The lines below starting at the line containing "Open the search options dropdown arrow" and ending at the line containing "Open the Privacy" are to be repeated exactly, with both ends kept and nothing else added.

DATA FOR ANALYSIS:
::::::

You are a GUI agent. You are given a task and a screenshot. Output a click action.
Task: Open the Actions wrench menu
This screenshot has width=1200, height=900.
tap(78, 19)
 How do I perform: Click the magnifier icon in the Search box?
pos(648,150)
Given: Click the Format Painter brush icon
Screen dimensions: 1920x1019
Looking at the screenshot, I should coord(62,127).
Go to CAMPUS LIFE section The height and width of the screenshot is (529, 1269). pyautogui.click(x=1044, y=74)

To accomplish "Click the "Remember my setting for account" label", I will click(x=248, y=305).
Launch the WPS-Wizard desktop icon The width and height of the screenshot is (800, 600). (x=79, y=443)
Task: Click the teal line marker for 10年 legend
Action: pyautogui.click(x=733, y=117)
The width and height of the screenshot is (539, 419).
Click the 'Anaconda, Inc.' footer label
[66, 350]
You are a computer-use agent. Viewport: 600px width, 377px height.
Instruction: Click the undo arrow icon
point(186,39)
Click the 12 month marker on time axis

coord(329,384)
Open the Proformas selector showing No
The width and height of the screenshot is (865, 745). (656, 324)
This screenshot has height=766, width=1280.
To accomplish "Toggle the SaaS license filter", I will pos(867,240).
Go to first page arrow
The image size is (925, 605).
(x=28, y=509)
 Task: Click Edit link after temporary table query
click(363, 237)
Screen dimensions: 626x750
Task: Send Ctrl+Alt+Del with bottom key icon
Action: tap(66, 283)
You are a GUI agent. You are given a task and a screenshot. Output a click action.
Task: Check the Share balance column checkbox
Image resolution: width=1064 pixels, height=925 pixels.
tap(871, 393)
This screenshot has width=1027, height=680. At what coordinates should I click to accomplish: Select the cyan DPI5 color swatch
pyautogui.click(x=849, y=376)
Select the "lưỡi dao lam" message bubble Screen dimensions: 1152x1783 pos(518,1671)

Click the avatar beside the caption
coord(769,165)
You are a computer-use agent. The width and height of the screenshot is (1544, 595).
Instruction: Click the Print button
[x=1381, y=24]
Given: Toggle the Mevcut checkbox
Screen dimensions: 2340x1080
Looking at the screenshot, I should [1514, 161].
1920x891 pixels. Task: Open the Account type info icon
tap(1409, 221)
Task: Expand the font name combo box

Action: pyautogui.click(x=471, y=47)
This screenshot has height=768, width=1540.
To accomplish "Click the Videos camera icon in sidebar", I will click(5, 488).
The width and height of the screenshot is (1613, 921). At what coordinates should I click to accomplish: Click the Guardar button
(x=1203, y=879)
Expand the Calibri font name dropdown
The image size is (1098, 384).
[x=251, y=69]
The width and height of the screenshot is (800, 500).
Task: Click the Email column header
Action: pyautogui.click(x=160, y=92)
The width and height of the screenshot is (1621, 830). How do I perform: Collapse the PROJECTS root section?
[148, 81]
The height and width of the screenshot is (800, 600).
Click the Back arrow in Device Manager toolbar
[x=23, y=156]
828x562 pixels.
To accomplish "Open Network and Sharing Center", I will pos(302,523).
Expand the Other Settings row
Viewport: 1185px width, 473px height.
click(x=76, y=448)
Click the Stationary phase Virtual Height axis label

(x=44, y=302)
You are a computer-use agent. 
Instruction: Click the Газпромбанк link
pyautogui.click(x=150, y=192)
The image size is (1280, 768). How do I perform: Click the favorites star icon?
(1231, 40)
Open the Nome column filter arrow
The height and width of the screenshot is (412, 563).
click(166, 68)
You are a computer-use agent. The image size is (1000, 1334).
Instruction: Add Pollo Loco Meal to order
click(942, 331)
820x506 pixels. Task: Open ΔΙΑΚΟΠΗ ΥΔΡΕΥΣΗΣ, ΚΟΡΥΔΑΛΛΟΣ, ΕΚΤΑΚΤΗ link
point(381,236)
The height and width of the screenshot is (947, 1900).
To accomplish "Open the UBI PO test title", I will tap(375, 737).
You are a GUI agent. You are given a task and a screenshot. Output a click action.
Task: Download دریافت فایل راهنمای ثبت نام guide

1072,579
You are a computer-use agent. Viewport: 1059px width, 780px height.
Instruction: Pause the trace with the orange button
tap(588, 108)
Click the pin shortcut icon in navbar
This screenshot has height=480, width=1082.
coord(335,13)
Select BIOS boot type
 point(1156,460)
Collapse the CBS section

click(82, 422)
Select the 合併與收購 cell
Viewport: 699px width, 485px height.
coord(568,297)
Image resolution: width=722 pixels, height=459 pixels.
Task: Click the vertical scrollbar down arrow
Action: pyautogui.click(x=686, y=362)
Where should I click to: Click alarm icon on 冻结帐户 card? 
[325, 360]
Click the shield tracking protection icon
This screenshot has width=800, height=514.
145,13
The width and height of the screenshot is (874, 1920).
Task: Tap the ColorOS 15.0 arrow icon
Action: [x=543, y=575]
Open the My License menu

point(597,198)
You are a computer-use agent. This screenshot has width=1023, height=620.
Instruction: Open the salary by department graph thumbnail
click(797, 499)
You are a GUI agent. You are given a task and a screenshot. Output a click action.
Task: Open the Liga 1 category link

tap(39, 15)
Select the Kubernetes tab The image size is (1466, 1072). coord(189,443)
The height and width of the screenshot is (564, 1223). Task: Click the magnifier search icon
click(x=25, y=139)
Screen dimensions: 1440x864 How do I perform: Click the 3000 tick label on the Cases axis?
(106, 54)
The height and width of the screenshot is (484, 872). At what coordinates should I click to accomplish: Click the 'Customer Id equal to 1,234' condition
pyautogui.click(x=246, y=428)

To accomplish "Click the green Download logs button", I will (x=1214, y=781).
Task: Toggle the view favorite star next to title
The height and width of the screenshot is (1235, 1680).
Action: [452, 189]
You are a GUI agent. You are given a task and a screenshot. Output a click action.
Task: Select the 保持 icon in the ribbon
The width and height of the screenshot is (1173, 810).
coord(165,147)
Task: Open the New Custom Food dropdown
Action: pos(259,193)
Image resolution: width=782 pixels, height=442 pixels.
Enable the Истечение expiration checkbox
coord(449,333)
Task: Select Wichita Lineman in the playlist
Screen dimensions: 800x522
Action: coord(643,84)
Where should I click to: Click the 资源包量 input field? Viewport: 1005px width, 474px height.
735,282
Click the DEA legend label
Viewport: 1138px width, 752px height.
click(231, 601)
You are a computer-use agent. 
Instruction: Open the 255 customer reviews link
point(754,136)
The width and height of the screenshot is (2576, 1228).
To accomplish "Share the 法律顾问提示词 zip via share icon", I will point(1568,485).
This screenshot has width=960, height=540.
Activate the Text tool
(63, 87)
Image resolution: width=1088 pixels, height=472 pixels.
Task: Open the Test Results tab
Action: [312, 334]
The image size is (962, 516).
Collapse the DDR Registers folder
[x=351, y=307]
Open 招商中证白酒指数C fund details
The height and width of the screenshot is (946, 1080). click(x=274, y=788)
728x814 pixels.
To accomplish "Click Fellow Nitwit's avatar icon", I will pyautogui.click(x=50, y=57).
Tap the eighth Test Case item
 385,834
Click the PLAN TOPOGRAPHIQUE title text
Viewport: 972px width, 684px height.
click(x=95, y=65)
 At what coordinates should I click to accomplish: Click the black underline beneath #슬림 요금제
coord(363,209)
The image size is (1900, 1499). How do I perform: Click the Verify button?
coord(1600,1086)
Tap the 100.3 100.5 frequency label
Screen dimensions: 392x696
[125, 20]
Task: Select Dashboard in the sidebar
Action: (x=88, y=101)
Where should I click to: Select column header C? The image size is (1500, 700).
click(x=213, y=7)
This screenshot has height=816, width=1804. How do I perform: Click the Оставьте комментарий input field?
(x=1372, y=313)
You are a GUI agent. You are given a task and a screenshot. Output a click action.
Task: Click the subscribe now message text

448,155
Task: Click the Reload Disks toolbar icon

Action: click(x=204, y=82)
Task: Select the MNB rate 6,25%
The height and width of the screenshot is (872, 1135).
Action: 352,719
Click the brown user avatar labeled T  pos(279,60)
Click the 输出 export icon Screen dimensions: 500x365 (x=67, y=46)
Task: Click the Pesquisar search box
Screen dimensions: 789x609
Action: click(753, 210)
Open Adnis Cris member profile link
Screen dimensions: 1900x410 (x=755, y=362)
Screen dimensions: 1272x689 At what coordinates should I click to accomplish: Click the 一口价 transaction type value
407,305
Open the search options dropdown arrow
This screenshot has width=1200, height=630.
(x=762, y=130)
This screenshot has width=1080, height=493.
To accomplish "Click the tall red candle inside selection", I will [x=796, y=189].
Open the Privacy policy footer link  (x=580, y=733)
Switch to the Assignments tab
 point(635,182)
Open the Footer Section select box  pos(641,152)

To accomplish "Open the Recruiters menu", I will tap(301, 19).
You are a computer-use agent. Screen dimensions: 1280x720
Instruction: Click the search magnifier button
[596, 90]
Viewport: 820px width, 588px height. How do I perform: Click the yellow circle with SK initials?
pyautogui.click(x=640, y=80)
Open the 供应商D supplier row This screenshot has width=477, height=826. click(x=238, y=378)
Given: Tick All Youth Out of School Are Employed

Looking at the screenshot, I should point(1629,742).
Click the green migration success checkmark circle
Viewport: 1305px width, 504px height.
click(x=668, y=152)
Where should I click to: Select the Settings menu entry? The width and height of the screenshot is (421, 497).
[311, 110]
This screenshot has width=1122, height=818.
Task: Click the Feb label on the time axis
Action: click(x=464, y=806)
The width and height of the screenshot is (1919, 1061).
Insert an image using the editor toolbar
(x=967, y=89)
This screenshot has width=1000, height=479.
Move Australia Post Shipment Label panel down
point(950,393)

::::::

REPLY TO THE EXERCISE:
Open the search options dropdown arrow
This screenshot has width=1200, height=630.
(x=762, y=130)
This screenshot has width=1080, height=493.
To accomplish "Click the tall red candle inside selection", I will [x=796, y=189].
Open the Privacy policy footer link  (x=580, y=733)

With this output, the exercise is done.